## YOUR ASSIGNMENT
The result should be a word-for-word retyping of the entries below, free of pictures.

## RECORD EXTRACTS
# # # #

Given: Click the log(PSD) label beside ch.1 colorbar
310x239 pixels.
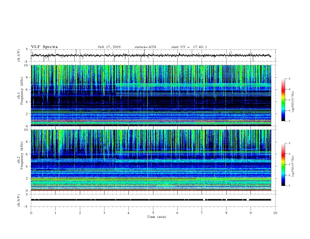Looking at the screenshot, I should pos(293,102).
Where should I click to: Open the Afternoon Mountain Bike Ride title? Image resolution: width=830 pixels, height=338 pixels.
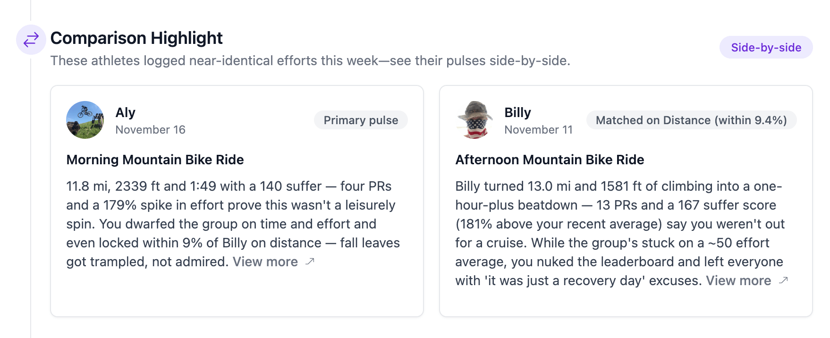point(550,160)
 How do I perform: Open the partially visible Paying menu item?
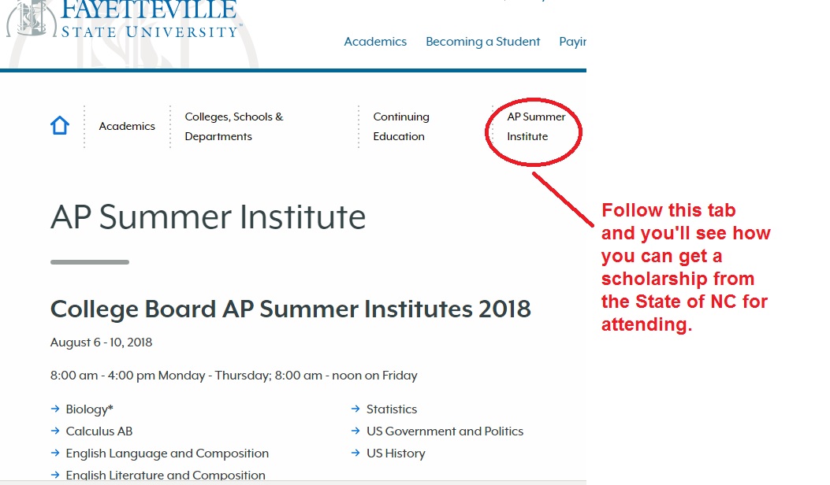tap(573, 42)
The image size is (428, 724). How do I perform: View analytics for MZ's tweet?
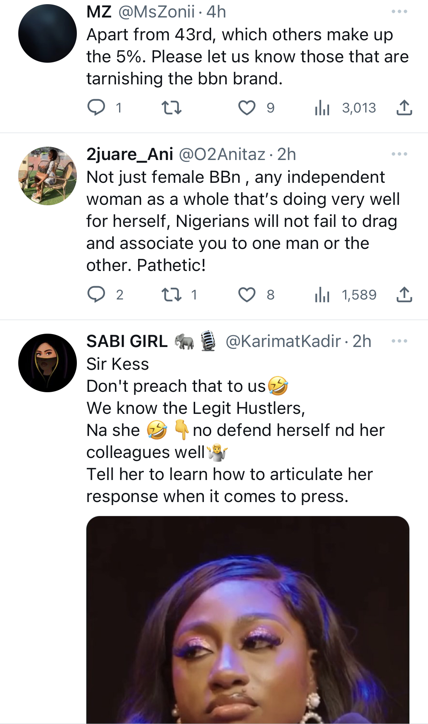click(x=345, y=108)
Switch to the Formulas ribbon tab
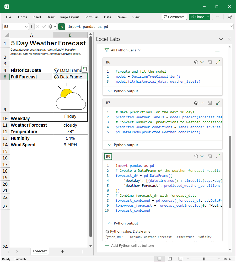This screenshot has width=236, height=262. 92,17
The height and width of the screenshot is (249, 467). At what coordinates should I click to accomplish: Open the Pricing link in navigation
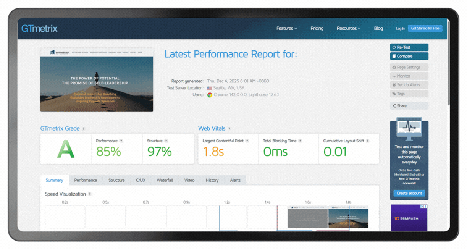point(317,29)
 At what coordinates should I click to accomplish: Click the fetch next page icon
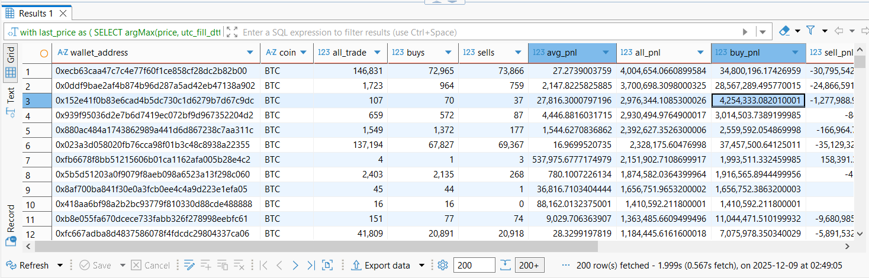[505, 266]
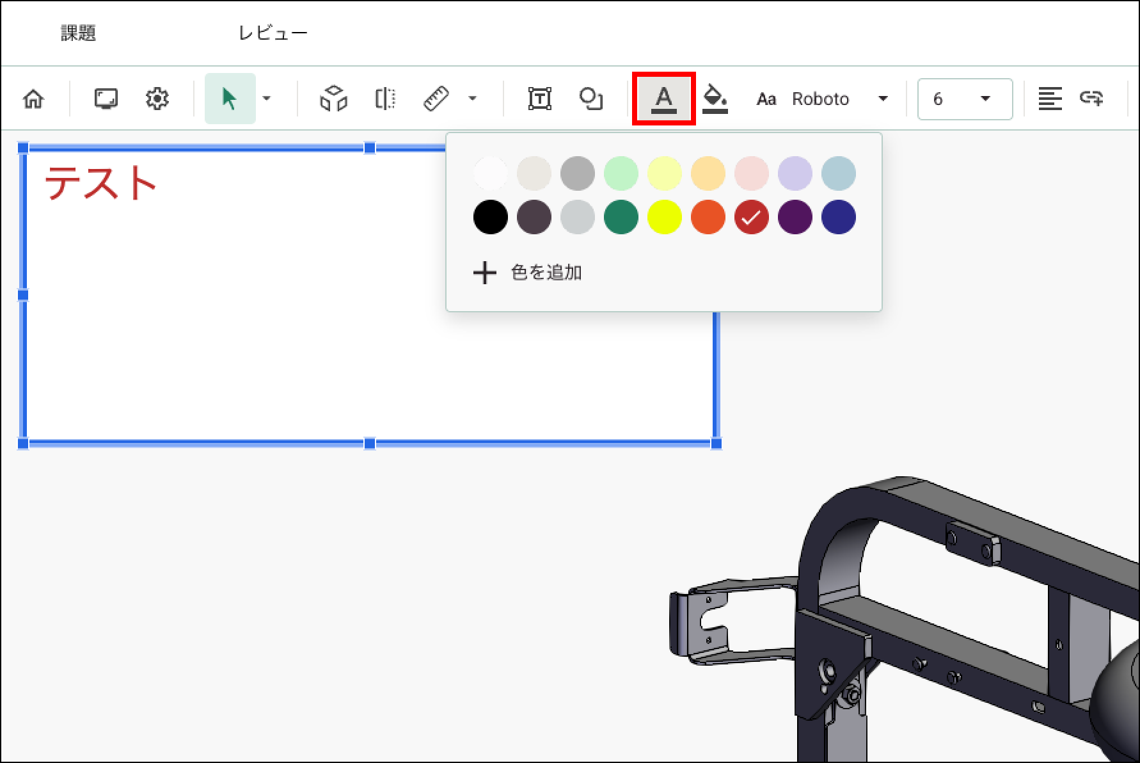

# # # #

## RESPONSE FOR THIS EXERCISE
Given: Click the log(PSD) label beside ch.1 colorbar
310x239 pixels.
Looking at the screenshot, I should pos(293,102).
Where should I click to: Open the Afternoon Mountain Bike Ride title? Image resolution: width=830 pixels, height=338 pixels.
point(550,160)
 How do I perform: Open the partially visible Paying menu item?
tap(573, 42)
The image size is (428, 724). How do I perform: View analytics for MZ's tweet?
click(x=345, y=108)
Switch to the Formulas ribbon tab
This screenshot has width=236, height=262. 92,17
The height and width of the screenshot is (249, 467). At what coordinates should I click to accomplish: Open the Pricing link in navigation
point(317,29)
 At what coordinates should I click to accomplish: Click the fetch next page icon
[505, 266]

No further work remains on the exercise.